8. SECURITIES LAW COMPLIANCE.

The Company shall seek to obtain from each regulatory commission or agency having jurisdiction over the Plan such authority as may be required to grant Stock Awards and to issue and sell shares of Common Stock upon exercise of the Stock Awards; provided, however, that this undertaking shall not require the Company to register under the Securities Act the Plan, any Stock Award or any Common Stock issued or issuable pursuant to any such Stock Award. If, after reasonable efforts, the Company is unable to obtain from any such regulatory commission or agency the authority which counsel for the Company deems necessary for the lawful issuance and sale of Common Stock under the Plan, the Company shall be relieved from any liability for failure to issue and sell Common Stock upon exercise of such Stock Awards unless and until such authority is obtained.
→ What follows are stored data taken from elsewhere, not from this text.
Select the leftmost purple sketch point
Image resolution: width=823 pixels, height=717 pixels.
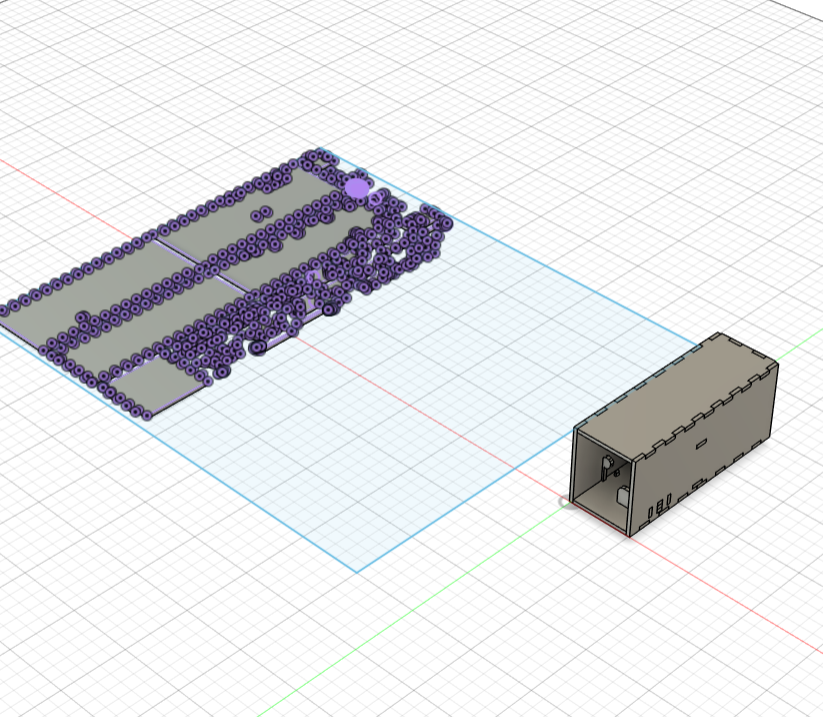click(4, 310)
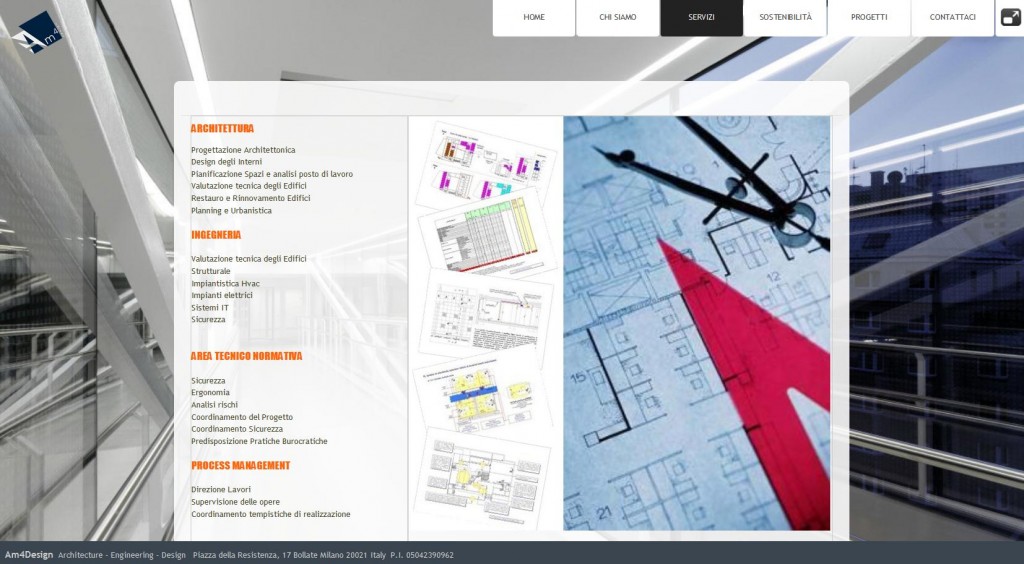Screen dimensions: 1024x564
Task: Click the Am4Design logo icon
Action: 36,31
9. USE OF PROCEEDS FROM STOCK.

Proceeds from the sale of Common Stock pursuant to Stock Awards shall constitute general funds of the Company.

10. MISCELLANEOUS.

(a) Acceleration of Exercisability and Vesting. The Board shall have the power to accelerate the time at which a Stock Award may first be exercised or the time during which a Stock Award or any part thereof will vest in accordance with the Plan, notwithstanding the provisions in the Stock Award stating the time at which it may first be exercised or the time during which it will vest.

(b) Stockholder Rights. No Participant shall be deemed to be the holder of, or to have any of the rights of a holder with respect to, any shares of Common Stock subject to such Stock Award unless and until such Participant has satisfied all requirements for exercise of the Stock Award pursuant to its terms.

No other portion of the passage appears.